#### Исходный текст
============================================================
Кораблями Николай Байдаров заболел в детстве.
Николая Павловича Байдарова студенты ныне, увы, не существующего худграфа педколледжа № 2 любя называли Пумычем. Похоже на «Павлович» и имеется прямой намек на предмет, который он вел, — «Практикум ученических мастерских».
За сухим названием скрывалась очень даже душевная суть: Николай Павлович учил умению мастерить из скучных дощечек узорчатые шкатулки. А затейливые резные панно покрывали морилкой и терли наждачкой — сквозь красно-коричневый слой проступал тончайший ажурный орнамент, сплав фантазии отроков и чего-то древнего, то ли кельтского, то ли ирландского.
Собственно, со шкатулок началось увлечение резьбой и самого Николая Павловича, еще в классе шестом. «У маминого дяди имелась редкая, по тем временам, книжка по геометрической резьбе, — рассказывает он. — Там были в основном шкатулочки. Дядя сам немного в этом деле разумел. Он и помог мне первую шкатулку вырезать». Жил тогда юный резчик в приятном соседстве с фанерным комбинатом в Нижегородке, где липы было навалом, а присмотра никакого.
Школа окончена. Отец, не мудрствуя, Николаю высказал: «Паспорт получил?» — «Получил». — «Ну, иди работай». И устроил сына на тот же фанерный комбинат — учеником сварщика. Николай выучился, получил разряд и определился работать в котельной.
А липа-то рядом. Мимо идешь, хочешь не хочешь, а кусочек отпилишь. Николай приносил ее к себе в цех, подвешивал над котлом, сушил. Начитавшись газет и журналов, принялся мастерить ритуальные маски. Самая первая и сейчас кривится в загадочной улыбке: а у нее секрет есть. Ее хоть так, хоть вверх ногами перевернув, разглядывать можно. Что интресно, вырезал ее Николай медицинским скальпелем, выпросив его в поликлинике. Однако не учел, что со скальпелем ловко обращаются медики, а не резчики. Лезвие вошло в живот на 5 миллиметров. «Жив все-таки остался», — смеется Николай Павлович.
От котельной Байдаров на мебельную фабрику определился — опять к дереву поближе: а там глаза разбежались — и липа, и красное дерево, и ясень. Знакомая попросила вырезать рамку для фотографии. Николай отнекивался, как мог, но дама оказалась настойчивой, а сварщик после выполнения заказа почувствовал себя профессиональным резчиком. А там уж и инструментами худо-бедно разжился: делали знакомые с заводов, одна стамеска досталась в наследство от деда, еще дореволюционная, из английской стали. «Мне ее не то чтобы показывать, говорить о ней отсоветовали, — рассказывает Николай Павлович. — Сказали: узнают, уведут, очень редкая вещь. Как топор из той же стали у одних знакомых. Этим топором гвозди, как масло, рубить можно было».
============================================================
#### Исследуемые данные
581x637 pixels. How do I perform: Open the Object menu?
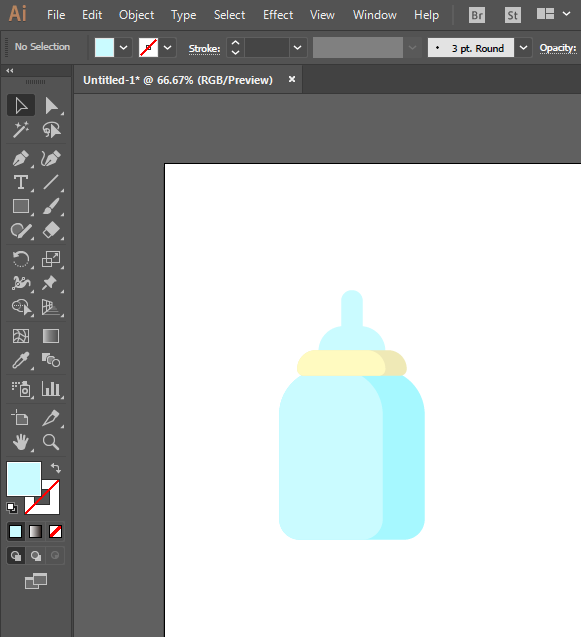pyautogui.click(x=137, y=15)
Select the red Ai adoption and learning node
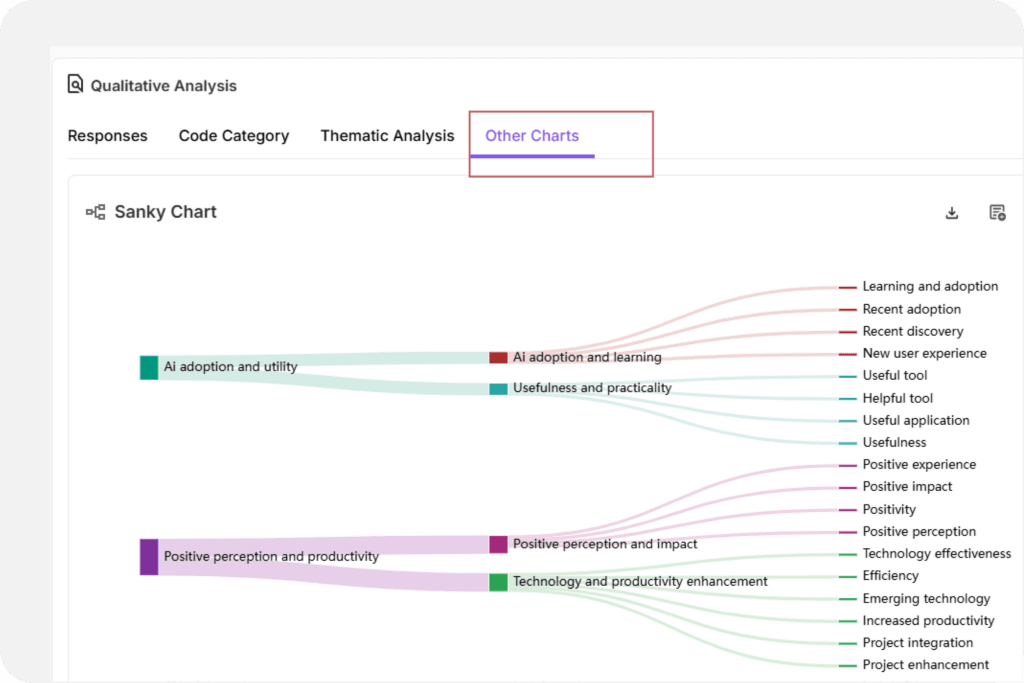This screenshot has width=1024, height=683. click(498, 357)
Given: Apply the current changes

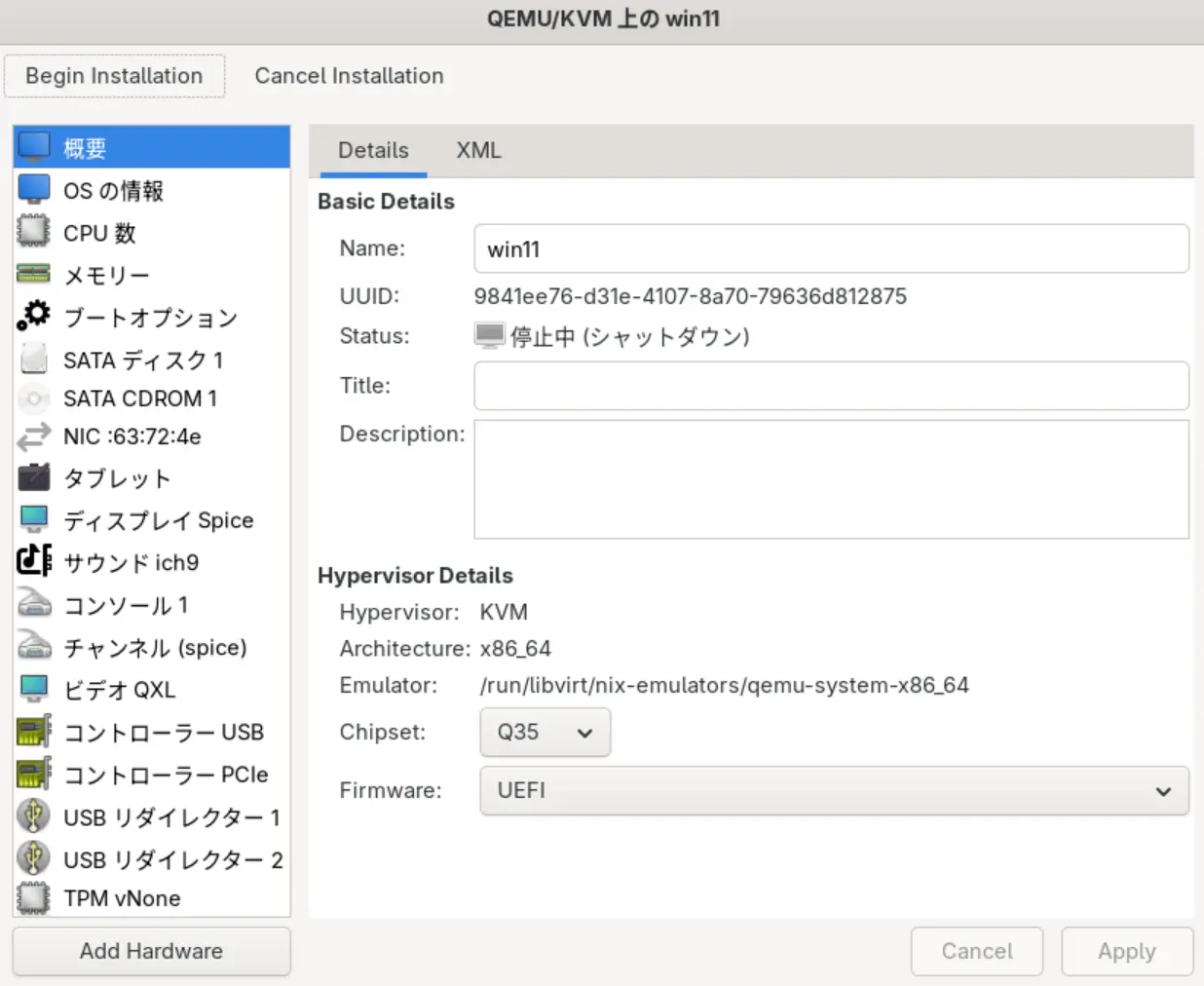Looking at the screenshot, I should point(1127,951).
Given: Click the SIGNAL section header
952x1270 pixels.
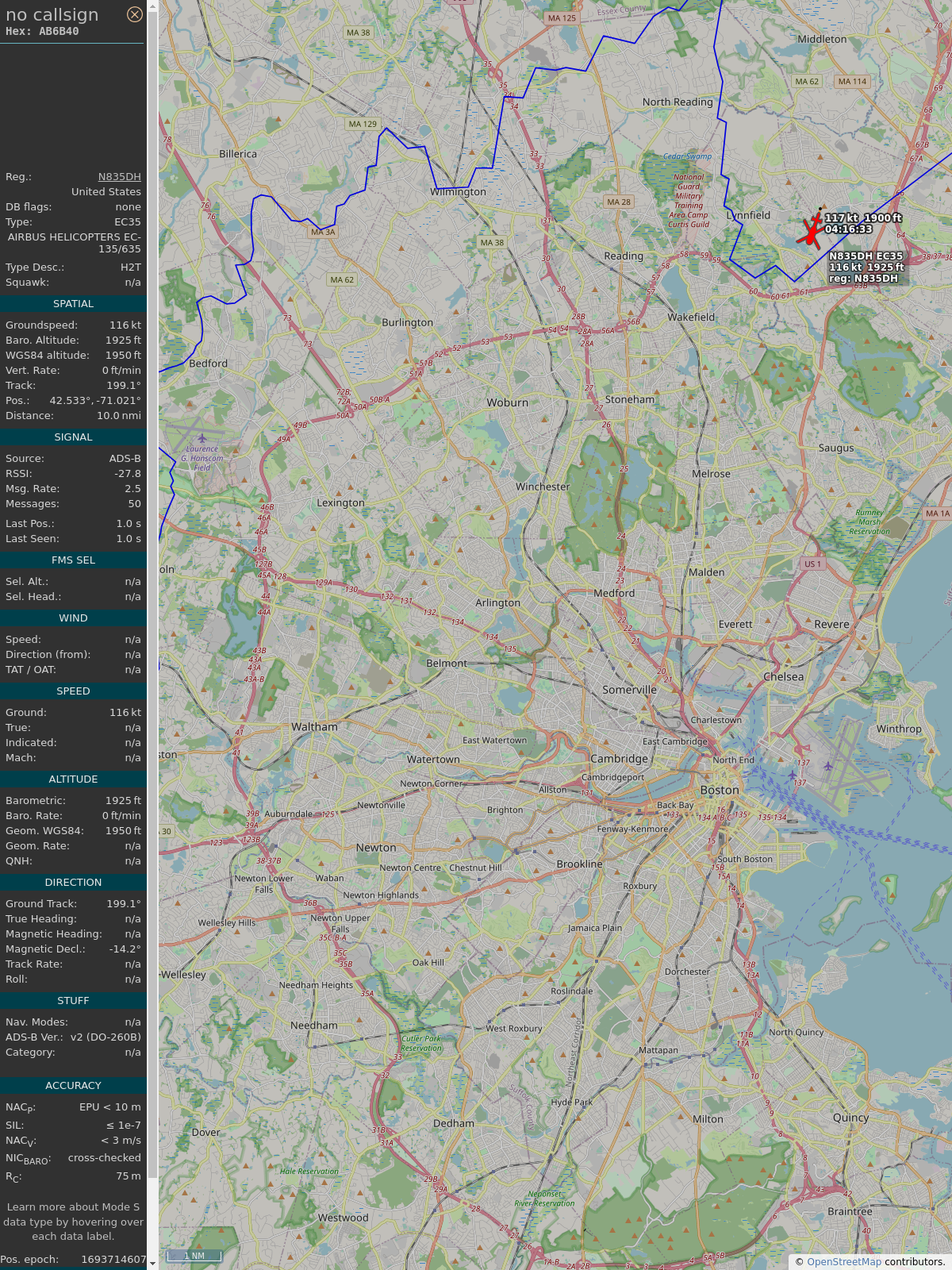Looking at the screenshot, I should pyautogui.click(x=73, y=437).
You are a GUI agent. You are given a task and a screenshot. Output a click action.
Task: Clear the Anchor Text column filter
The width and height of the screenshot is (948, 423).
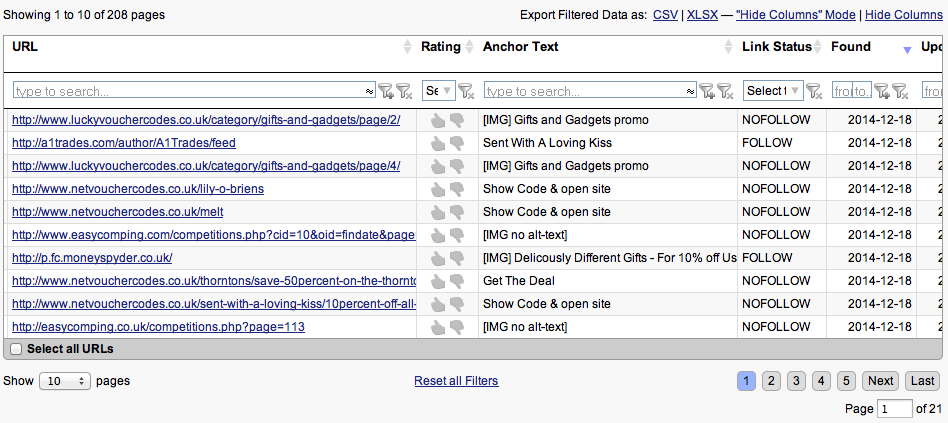tap(725, 91)
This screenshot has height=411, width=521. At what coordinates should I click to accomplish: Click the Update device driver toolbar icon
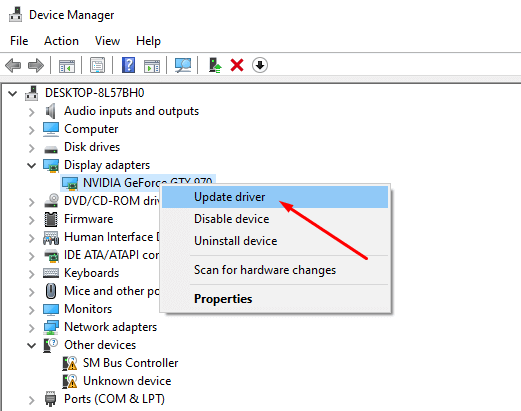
============================================================
#### Используя сведения
(1) Сократите абзац текста о резчике Николае Байдарове, который начинается словами «Собственно, со шкатулок началось», и сохраните его основные факты.
(2) Допишите текст о резчике Николае Байдарове, начав сразу после его последней фразы.

#### Раздел ответов
(1) Резьбой Николай Павлович увлекся еще в шестом классе, и начал он со шкатулок. У дяди его мамы была редкая для того времени книжка по геометрической резьбе, в основном о шкатулках. Дядя сам немного разбирался в этом деле и помог вырезать первую шкатулку. Юный резчик жил рядом с фанерным комбинатом в Нижегородке, где было много липы и никакого присмотра.

(2)
Рукоятки к инструментам Пумыч делал сам — из яблони. «Она красивая, — уточняет он. — Да и много ее в Нижегородке было. Если кто рубил дерево в саду, сразу ко мне бежали, предлагали. Это дерево твердое, времени и терпения требует. Потому хотя бы, что сохнуть ему надо до десяти лет, иначе лопнет весь твой труд в буквальном смысле слова». В любимчиках у Байдарова липа — дерево мягкое, податливое, нежное, как женщина. И притом изделия из нее — долгожители. «Липовые срубы по сто лет стоят, — рассказывает Байдаров. — С возрастом еще крепче делаются, как старое вино — изысканнее. Бани хорошо из липы мастерить — воздух там свежий. А вот когда яблоню обрабатываешь, летит от нее сладкая пыль и на язык садится. Вот такая «вкусная» работа. Правда, большие вещи из нее не выточишь — ствол в разные стороны мохрится. В Эрмитаже есть яблоневые столы сборные, дорогие и не для простого человека.
Капа-корень — это испытание для резчика. Сам он небольшой, шишка на дереве, но дается этот малыш только инструменту по металлу. Текстура исключительно красивая: когда эта шишечка растет, волокна переплетаются, вот и выходит: жилка светлая — жилка темная».
А для души кто творить будет?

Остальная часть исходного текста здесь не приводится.